This repository contains the implementation of the methods described in the paper "Reliable Online Log Parsing using Large Language Models with Retrieval-Augmented Generation". The project aims to enhance the reliability and efficiency of log parsing using Large Language Models (LLMs) by incorporating retrieval-augmented generation techniques and regex-based template validation.
Software logs play a crucial role in the development and maintenance of large-scale software systems, recording essential runtime information. Log parsing, which converts log messages into structured templates, is fundamental for various automated analysis tasks such as anomaly detection and root cause analysis.

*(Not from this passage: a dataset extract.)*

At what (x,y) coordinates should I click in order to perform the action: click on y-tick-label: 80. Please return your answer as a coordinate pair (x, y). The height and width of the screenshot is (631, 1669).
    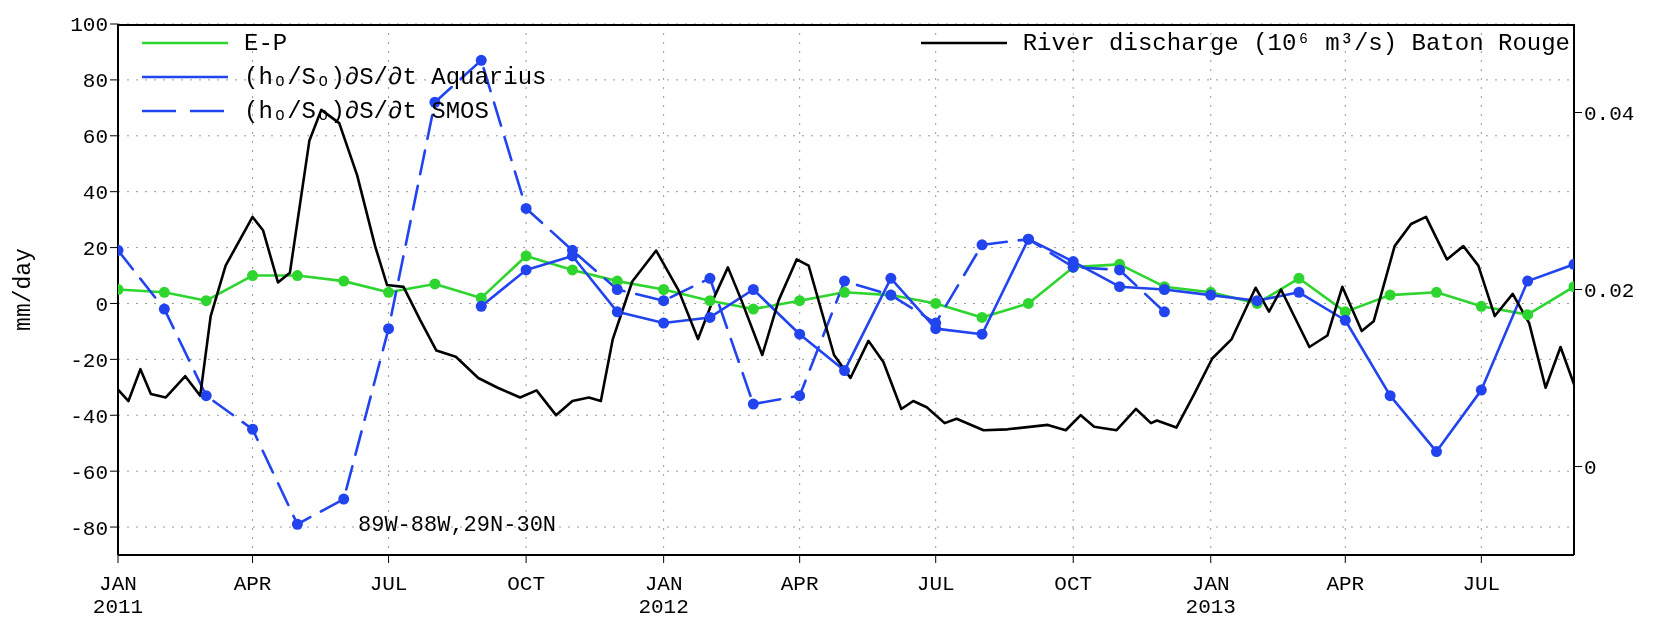
    Looking at the image, I should click on (95, 82).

Unlike traditional log parsing methods that struggle with accurately identifying variables, recent Large Language Models (LLMs)-based approaches leverage their in-context learning capabilities to achieve more precise variable identification. Nonetheless, LLMs require significant computational resources and often struggle with unseen data, rasing concerns about their reliability in real-world online scenarios. This study introduces a novel approach inspired by Retrieval-Augmented Generation to enhance the reliability and efficiency of LLM-based log parsing. The proposed method involves simple validation of generated templates through regex matching, incorporating contextually similar examples from a continuously updated template database into the LLM prompt. Experimental results demonstrate significant improvements in parsing performance, robustness to unseen data, and cost efficiency.
- Semantic Template Generation: The project includes a script to generate semantic templates from log messages using the OpenAI gpt4o-mini model.
- Retrieval-Augmented Generation: The log parsing pipeline uses a retrieval-augmented generation model to generate log templates with the Qdrant vector database.
- Regex-based Template Validation: The generated templates are validated using regex patterns to ensure the reliability of the parsing results and reduce the number of false positives.
.
├── evaluate.py # Script to evaluate the generated templates
├── evaluation/ # Evaluation module from part of TA-Eval-Rep. (Copyright (C) 2022 University of Luxembourg)
├── experiment.sh # Script to run experiments
├── gen_semantic.py # Script to generate semantic templates
├── logs/ # Apache logs dataset
├── analysis.ipynb # Jupyter notebook for analysis
├── README.md # This README file
├── run.py # Main script to run the log parsing pipeline
└── utils.py # General utility functions
The project dependencies can be installed using the following requirements.txt
:
pandas
numpy
scikit-learn
nltk
qdrant-client[fastembed]
openai
python-dotenv
rich
To install all required packages, run:
pip install -r requirements.txt
Additionally, you will need to run a Qdrant vector database. You can do so with the following Docker command:
sudo docker run -d --privileged -p 6333:6333 qdrant/qdrant
To run this project, you need to set up your OpenAI API key. Create a .env
file in the root directory of the project and add the following line:
OPENAI_API_KEY=<your_openai_api_key>
Replace <your_openai_api_key> with your actual OpenAI API key.
The experiment can be executed using the provided experiment.sh
script. This script will run the gen_semantic.py
and run.py
scripts in sequence for a given project.
./experiment.sh <project_name>
This will perform the following steps for the specified project:
- Generate semantic templates with
gen_semantic.py
. - Run the log parsing pipeline with
run.py
using different configurations (0, 1, 2, and 4 retrievals). - Evaluate the results and generate output files.
The approach proposed in the paper for online log parsing with unseen data involves (i) providing the large language model (LLM) with examples similar to the input in the prompt, which significantly improves performance compared to using fixed examples, and (ii) leveraging regex-based pseudo-validation and a vector database to enable the system to achieve the same performance at less than 10% of the cost of the original LLM system.